Each entry below is to be copied verbatim.
%%
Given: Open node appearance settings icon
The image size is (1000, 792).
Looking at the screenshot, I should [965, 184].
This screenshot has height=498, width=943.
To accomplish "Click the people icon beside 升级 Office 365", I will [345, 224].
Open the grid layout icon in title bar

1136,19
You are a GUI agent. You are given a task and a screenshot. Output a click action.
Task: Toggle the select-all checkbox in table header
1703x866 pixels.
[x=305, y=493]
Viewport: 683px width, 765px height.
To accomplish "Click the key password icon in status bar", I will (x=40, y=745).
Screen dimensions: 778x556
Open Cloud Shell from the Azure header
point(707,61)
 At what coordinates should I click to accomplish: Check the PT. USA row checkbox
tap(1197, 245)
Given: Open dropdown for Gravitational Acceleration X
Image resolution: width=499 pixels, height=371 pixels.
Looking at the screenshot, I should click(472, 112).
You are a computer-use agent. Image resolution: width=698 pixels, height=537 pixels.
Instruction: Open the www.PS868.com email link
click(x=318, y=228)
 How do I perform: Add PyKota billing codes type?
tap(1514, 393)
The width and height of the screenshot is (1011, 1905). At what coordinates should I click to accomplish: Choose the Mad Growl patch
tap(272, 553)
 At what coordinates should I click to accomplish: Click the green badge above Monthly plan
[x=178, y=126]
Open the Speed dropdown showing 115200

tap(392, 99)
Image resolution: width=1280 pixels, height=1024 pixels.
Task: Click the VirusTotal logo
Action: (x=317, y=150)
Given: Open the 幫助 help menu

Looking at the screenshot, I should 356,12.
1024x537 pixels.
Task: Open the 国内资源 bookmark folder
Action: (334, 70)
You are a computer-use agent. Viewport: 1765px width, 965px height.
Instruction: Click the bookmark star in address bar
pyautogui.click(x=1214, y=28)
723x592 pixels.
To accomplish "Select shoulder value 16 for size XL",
%%
§ **FINAL ANSWER**:
Given: Open node appearance settings icon
The image size is (1000, 792).
Looking at the screenshot, I should [965, 184].
This screenshot has height=498, width=943.
To accomplish "Click the people icon beside 升级 Office 365", I will [345, 224].
Open the grid layout icon in title bar

1136,19
You are a GUI agent. You are given a task and a screenshot. Output a click action.
Task: Toggle the select-all checkbox in table header
1703x866 pixels.
[x=305, y=493]
Viewport: 683px width, 765px height.
To accomplish "Click the key password icon in status bar", I will (x=40, y=745).
Screen dimensions: 778x556
Open Cloud Shell from the Azure header
point(707,61)
 At what coordinates should I click to accomplish: Check the PT. USA row checkbox
tap(1197, 245)
Given: Open dropdown for Gravitational Acceleration X
Image resolution: width=499 pixels, height=371 pixels.
Looking at the screenshot, I should click(472, 112).
You are a computer-use agent. Image resolution: width=698 pixels, height=537 pixels.
Instruction: Open the www.PS868.com email link
click(x=318, y=228)
 How do I perform: Add PyKota billing codes type?
tap(1514, 393)
The width and height of the screenshot is (1011, 1905). At what coordinates should I click to accomplish: Choose the Mad Growl patch
tap(272, 553)
 At what coordinates should I click to accomplish: Click the green badge above Monthly plan
[x=178, y=126]
Open the Speed dropdown showing 115200

tap(392, 99)
Image resolution: width=1280 pixels, height=1024 pixels.
Task: Click the VirusTotal logo
Action: (x=317, y=150)
Given: Open the 幫助 help menu

Looking at the screenshot, I should 356,12.
1024x537 pixels.
Task: Open the 国内资源 bookmark folder
Action: (334, 70)
You are a computer-use agent. Viewport: 1765px width, 965px height.
Instruction: Click the bookmark star in address bar
pyautogui.click(x=1214, y=28)
723x592 pixels.
To accomplish "Select shoulder value 16 for size XL",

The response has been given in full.